══ RECORDS FOR THE EXERCISE
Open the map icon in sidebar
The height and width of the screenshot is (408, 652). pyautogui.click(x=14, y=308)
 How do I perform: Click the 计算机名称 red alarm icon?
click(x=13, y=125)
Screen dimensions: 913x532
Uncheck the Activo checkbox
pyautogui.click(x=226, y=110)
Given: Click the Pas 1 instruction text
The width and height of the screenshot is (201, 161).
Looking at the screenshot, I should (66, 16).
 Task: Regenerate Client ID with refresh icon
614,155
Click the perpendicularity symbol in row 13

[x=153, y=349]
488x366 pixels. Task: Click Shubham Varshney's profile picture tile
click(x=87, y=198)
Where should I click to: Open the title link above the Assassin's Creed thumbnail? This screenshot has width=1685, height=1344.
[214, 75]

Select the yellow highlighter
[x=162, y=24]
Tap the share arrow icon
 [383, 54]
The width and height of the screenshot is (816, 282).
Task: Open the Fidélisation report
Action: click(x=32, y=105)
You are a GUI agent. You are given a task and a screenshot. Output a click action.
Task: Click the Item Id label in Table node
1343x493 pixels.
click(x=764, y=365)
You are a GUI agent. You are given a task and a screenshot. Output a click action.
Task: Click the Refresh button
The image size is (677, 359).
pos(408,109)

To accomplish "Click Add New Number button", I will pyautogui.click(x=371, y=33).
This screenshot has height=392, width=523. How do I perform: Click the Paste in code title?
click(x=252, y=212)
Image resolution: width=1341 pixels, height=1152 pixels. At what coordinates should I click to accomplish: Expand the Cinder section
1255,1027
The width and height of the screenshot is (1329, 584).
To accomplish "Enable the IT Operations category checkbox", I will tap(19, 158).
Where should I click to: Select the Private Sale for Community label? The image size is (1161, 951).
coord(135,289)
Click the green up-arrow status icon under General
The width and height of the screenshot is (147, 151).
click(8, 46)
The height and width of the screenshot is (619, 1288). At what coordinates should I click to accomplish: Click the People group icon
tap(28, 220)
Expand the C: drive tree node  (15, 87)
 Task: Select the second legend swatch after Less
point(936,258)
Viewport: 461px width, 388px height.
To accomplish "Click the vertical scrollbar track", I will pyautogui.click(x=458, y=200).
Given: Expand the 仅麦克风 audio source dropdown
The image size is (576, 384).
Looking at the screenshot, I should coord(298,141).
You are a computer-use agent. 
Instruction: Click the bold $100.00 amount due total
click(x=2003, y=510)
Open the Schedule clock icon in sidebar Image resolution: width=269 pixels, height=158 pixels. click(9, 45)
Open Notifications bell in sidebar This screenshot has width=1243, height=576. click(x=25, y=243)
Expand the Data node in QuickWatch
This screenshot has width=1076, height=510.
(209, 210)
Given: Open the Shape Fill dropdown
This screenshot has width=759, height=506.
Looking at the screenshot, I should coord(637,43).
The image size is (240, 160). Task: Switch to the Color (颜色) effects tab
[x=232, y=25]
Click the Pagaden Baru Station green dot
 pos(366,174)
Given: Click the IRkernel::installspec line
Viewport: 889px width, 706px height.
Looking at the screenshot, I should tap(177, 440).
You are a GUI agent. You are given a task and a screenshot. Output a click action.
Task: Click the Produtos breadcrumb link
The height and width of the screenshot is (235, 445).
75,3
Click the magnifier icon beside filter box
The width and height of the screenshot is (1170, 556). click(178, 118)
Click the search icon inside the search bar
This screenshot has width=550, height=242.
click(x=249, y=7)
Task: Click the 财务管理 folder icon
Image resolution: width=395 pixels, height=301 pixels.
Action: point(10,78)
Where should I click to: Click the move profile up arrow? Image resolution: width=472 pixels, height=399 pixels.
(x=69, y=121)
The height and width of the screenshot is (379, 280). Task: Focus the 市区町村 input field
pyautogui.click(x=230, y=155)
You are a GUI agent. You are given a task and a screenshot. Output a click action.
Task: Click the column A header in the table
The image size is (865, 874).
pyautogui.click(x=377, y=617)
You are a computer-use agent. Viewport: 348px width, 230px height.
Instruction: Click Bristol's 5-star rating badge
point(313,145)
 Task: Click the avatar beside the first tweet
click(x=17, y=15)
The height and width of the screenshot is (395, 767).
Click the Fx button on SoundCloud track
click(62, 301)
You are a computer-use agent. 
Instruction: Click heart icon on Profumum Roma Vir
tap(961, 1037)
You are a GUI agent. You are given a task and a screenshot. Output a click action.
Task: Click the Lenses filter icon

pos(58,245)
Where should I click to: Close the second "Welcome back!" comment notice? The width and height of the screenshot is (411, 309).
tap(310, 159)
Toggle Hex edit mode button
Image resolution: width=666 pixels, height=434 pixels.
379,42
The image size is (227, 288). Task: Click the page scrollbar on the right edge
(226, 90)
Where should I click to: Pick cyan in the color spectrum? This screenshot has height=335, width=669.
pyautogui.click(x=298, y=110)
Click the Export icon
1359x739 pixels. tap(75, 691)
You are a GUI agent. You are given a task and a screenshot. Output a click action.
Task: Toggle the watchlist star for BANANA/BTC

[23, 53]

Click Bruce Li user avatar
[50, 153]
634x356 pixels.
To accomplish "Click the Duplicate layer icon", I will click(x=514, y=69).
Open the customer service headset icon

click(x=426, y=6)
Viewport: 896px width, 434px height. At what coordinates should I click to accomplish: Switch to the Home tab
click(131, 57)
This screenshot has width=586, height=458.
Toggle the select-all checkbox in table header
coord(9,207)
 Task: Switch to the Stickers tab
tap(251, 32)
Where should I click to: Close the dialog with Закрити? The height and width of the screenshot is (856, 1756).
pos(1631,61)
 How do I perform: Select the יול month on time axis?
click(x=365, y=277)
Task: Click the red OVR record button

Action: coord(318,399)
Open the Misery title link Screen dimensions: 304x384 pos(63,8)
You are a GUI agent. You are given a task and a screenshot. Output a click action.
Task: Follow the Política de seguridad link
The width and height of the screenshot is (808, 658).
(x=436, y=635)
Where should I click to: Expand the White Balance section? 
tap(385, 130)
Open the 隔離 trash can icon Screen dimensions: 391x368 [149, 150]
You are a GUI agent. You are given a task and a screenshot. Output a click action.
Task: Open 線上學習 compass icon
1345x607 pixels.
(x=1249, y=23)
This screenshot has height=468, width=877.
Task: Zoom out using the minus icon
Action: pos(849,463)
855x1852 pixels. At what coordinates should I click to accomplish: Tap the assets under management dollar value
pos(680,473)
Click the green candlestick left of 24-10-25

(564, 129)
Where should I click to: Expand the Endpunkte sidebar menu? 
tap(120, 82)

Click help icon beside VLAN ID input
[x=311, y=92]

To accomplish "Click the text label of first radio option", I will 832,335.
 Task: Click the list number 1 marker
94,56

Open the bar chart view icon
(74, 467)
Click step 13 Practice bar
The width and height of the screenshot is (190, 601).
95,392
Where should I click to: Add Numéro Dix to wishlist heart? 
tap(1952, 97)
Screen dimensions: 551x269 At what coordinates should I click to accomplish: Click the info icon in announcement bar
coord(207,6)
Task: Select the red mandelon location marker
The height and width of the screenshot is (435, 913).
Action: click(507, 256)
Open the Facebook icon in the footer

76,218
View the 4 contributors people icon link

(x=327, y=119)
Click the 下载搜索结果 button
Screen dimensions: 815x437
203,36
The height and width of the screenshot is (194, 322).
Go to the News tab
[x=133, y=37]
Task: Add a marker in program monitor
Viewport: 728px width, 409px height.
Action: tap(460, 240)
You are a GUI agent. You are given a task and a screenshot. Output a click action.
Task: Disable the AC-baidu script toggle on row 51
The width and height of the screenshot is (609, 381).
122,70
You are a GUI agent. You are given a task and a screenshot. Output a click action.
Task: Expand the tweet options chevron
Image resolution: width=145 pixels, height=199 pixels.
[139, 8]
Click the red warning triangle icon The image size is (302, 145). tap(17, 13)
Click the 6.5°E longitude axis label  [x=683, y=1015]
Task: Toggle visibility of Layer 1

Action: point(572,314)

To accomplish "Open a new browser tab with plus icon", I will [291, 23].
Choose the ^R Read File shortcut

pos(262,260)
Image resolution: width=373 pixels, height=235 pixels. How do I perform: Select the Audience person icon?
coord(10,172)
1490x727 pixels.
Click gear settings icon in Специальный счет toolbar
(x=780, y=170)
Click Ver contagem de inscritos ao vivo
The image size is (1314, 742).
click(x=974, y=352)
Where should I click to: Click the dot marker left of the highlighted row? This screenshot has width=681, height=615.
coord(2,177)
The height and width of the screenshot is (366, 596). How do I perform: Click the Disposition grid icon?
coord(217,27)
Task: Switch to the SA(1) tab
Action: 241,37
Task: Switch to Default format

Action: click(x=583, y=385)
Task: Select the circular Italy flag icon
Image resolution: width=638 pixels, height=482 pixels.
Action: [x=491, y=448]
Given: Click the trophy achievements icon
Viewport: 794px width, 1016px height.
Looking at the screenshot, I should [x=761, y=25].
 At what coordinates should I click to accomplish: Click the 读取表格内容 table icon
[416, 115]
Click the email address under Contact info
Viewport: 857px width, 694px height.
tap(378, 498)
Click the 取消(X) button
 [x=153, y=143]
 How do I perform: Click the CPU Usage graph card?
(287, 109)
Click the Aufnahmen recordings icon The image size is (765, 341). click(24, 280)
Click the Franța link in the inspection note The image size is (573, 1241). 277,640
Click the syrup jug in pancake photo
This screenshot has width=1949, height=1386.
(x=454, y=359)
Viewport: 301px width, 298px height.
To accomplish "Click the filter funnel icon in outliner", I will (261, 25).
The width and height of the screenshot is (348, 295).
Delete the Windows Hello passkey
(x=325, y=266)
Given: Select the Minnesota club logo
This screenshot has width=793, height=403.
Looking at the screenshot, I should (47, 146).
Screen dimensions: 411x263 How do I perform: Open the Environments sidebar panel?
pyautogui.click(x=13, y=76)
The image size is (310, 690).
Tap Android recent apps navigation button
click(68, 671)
════
--- DIRECTIONS FOR THIS TASK ---
The expected answer is an exact copy of the lines above, beginning at the line with "Image resolution: width=373" and ending at the line with "Given: Click the trophy achievements icon", with both ends in.

--- OUTPUT FOR THIS TASK ---
Image resolution: width=373 pixels, height=235 pixels. How do I perform: Select the Audience person icon?
coord(10,172)
1490x727 pixels.
Click gear settings icon in Специальный счет toolbar
(x=780, y=170)
Click Ver contagem de inscritos ao vivo
The image size is (1314, 742).
click(x=974, y=352)
Where should I click to: Click the dot marker left of the highlighted row? This screenshot has width=681, height=615.
coord(2,177)
The height and width of the screenshot is (366, 596). How do I perform: Click the Disposition grid icon?
coord(217,27)
Task: Switch to the SA(1) tab
Action: 241,37
Task: Switch to Default format

Action: click(x=583, y=385)
Task: Select the circular Italy flag icon
Image resolution: width=638 pixels, height=482 pixels.
Action: [x=491, y=448]
Given: Click the trophy achievements icon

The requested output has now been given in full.